## Texto para analizar
---
La sentencia de la Justicia de Córdoba por el asesinato de Franco Amaya es absurda, clasista, burlona y nefasta. Representa avalar el gatillo fácil y expone a los jueces y fiscales, quienes ante los hechos, las pruebas, sus dudas y las influencias, siempre benefician a los poderosos.
¡Mataron a un pibe por la espalda de un disparo a 50 centímetros de su cuerpo! El hombre que lo asesinó era un policía que, mientras estaba de servicio, ingirió alcohol junto a su compañero de turno. Tenía una intoxicación alcohólica grado 1 que, lejos de atenuar, agrava su responsabilidad.
Para el fiscal y el jurado popular esas pruebas y argumentos no fueron suficientes para una condena ejemplar. Desestimaron la condición de policía del asesino y entendieron que, como mucho, hubo un “exceso en la legítima defensa”, cuando quedó demostrado que Franco y su primo no llevaban armas.
Para peor, absolvieron al otro agente que no tuvo ni un gramo de humanidad cuando por sus venas corría sangre con alcohol. El chico agonizaba en la calle y este oficial imposibilitó cada intento de traslado al hospital.
---
## Actividad 1
En el texto sobre la sentencia por el asesinato de Franco Amaya, ¿qué grado de intoxicación alcohólica tenía el policía que disparó?
## Actividad 2
Continúa el texto sobre la sentencia por el asesinato de Franco Amaya a partir de su última oración.

Entradas de datos almacenadas:
---
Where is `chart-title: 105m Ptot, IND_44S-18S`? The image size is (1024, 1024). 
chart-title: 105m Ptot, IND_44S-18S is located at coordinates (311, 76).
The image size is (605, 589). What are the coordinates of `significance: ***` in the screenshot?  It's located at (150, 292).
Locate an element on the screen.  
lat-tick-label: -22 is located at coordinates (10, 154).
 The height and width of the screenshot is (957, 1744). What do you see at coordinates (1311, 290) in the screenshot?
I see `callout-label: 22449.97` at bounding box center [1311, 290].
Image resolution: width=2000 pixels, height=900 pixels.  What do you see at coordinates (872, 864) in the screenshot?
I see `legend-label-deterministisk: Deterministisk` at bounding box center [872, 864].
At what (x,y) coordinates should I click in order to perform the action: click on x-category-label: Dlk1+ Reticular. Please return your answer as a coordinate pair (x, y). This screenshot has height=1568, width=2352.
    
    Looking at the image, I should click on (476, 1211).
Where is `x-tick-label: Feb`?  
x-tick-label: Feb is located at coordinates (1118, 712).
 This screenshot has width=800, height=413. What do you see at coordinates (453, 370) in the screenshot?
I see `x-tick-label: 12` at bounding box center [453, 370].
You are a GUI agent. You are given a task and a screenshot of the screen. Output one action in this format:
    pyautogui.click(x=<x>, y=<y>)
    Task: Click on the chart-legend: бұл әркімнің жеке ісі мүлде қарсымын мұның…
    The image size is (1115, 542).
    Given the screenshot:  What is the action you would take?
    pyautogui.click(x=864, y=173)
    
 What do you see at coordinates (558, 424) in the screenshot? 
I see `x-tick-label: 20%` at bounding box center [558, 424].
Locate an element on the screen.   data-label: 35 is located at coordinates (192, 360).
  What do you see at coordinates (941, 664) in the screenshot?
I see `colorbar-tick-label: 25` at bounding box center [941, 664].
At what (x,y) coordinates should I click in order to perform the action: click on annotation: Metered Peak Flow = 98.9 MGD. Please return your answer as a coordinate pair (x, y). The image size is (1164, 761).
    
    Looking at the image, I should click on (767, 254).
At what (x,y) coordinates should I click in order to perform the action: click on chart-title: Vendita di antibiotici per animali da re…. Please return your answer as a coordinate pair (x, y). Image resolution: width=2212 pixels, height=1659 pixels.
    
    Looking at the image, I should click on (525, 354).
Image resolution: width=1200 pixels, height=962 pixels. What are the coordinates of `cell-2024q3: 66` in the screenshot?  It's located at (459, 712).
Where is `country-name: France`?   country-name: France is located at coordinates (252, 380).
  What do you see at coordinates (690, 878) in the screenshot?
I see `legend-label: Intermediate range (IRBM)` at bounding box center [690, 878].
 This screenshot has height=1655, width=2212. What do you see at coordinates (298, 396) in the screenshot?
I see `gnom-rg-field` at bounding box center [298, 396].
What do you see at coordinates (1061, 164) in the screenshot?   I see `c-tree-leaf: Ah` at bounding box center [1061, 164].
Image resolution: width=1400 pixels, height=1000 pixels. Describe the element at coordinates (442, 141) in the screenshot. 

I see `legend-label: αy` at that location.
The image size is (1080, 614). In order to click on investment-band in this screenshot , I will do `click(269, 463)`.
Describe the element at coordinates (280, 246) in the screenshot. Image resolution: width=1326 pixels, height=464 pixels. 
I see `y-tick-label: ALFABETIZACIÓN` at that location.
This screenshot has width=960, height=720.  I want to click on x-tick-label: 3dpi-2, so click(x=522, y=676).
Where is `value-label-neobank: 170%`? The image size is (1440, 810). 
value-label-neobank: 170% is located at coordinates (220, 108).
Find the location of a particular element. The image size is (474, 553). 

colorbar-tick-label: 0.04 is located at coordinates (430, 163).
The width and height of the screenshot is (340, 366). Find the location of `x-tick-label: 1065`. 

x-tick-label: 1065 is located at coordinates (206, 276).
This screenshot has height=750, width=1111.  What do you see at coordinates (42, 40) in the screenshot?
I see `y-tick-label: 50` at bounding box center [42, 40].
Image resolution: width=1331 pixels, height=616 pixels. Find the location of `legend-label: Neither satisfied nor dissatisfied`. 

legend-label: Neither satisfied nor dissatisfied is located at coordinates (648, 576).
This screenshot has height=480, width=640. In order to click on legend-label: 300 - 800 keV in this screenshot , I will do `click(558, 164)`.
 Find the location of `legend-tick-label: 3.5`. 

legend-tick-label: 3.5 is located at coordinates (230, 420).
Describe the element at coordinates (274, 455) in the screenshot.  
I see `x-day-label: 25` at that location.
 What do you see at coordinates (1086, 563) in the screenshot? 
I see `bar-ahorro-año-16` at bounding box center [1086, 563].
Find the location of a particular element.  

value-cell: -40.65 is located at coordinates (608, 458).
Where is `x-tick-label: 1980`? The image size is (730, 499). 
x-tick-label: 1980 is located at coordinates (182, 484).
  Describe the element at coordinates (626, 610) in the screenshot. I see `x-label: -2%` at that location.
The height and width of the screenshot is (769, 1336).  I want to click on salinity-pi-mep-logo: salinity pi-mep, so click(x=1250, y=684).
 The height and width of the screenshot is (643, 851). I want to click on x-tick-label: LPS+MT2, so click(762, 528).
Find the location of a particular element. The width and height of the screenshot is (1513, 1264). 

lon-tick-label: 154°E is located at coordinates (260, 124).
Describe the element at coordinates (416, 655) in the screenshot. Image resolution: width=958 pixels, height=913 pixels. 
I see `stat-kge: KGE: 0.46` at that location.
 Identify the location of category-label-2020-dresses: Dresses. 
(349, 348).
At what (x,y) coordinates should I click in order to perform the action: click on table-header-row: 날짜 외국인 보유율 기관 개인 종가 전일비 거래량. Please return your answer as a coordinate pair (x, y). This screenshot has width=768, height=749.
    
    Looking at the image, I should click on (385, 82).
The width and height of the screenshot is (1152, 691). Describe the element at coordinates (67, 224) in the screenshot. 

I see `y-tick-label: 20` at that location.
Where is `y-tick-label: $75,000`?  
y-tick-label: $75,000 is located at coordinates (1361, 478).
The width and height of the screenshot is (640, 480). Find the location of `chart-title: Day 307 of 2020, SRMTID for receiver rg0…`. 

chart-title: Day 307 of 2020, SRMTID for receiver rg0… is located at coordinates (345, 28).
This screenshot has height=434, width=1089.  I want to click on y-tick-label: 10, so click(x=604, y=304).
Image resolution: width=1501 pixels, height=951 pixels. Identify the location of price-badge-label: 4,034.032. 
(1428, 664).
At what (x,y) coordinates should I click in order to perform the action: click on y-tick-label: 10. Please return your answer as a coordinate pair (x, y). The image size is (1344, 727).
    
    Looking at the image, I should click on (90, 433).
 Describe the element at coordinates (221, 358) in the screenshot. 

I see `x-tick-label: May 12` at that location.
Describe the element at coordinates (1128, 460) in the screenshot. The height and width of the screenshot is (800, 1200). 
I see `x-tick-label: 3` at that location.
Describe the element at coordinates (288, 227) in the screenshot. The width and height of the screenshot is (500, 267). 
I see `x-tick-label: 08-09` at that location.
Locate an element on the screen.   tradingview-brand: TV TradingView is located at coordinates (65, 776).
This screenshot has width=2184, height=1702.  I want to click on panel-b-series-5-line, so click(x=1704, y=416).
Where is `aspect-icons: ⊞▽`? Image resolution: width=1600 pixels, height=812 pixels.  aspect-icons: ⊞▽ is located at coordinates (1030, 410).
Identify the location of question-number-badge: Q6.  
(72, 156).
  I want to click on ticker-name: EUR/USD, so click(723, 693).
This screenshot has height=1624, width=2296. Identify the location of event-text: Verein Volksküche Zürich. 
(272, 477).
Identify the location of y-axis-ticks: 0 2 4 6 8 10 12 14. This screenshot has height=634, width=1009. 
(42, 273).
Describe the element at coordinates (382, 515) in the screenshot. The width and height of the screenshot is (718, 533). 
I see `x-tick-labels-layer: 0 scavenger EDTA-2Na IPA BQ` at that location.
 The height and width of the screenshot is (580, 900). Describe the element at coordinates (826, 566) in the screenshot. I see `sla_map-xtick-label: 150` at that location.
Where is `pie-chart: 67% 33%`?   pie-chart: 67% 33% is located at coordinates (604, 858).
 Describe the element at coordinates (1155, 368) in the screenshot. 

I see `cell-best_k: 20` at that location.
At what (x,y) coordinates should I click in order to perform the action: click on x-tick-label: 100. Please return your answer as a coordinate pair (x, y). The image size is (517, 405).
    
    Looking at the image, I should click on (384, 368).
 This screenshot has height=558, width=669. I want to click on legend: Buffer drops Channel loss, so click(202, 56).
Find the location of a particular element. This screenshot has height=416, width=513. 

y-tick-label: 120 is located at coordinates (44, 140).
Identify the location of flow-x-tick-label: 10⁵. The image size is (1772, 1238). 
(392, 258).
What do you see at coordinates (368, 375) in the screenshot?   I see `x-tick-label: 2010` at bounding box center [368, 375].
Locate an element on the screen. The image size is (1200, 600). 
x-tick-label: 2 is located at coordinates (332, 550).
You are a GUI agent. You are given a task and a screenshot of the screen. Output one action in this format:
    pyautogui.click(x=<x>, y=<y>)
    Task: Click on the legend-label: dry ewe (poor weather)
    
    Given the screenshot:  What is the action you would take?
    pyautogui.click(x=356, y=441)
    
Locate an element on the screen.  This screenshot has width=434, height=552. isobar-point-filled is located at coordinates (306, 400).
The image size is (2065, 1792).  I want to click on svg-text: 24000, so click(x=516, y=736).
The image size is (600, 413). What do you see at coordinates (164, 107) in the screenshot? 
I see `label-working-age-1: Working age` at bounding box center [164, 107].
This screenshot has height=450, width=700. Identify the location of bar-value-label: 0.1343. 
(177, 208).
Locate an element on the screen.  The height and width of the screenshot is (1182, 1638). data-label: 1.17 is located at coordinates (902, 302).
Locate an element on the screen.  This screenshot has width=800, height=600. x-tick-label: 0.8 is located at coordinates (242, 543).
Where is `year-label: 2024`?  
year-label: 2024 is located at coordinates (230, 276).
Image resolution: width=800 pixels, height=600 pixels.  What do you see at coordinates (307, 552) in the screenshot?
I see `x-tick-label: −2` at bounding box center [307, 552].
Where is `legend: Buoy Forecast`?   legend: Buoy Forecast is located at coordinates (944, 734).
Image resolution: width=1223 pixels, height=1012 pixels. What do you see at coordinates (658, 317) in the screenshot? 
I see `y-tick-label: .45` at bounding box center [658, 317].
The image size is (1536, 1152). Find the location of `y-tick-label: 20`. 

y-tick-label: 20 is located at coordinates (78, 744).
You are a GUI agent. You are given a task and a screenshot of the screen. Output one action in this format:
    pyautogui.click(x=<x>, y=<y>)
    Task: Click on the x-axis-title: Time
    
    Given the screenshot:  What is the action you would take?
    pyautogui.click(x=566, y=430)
---
## Respuesta escrita 1
Tenía una intoxicación alcohólica grado 1.

## Respuesta escrita 2
Era una buena oportunidad para que la Justicia rompa con los sentimientos de estigmatización de clase, para darle el mensaje a las fuerzas de seguridad que no se puede disparar por antojo y que, en todo caso, es el último recurso en el protocolo de acción.
La Justicia de Córdoba quedó expuesta una vez más: está del lado de los poderosos, es influenciable por la decisión política y es clasista.
El mensaje de la sentencia es tremendo: si sos morocho y circulás en moto, la policía te puede disparar sin más argumentos. Y si estás agonizando, te dejarán morir.
Tanta injusticia que no puede ser. Tanta injusticia que duele.
A Franco lo mató un asesino una madrugada de verano. Ahora lo mató la Justicia otra vez.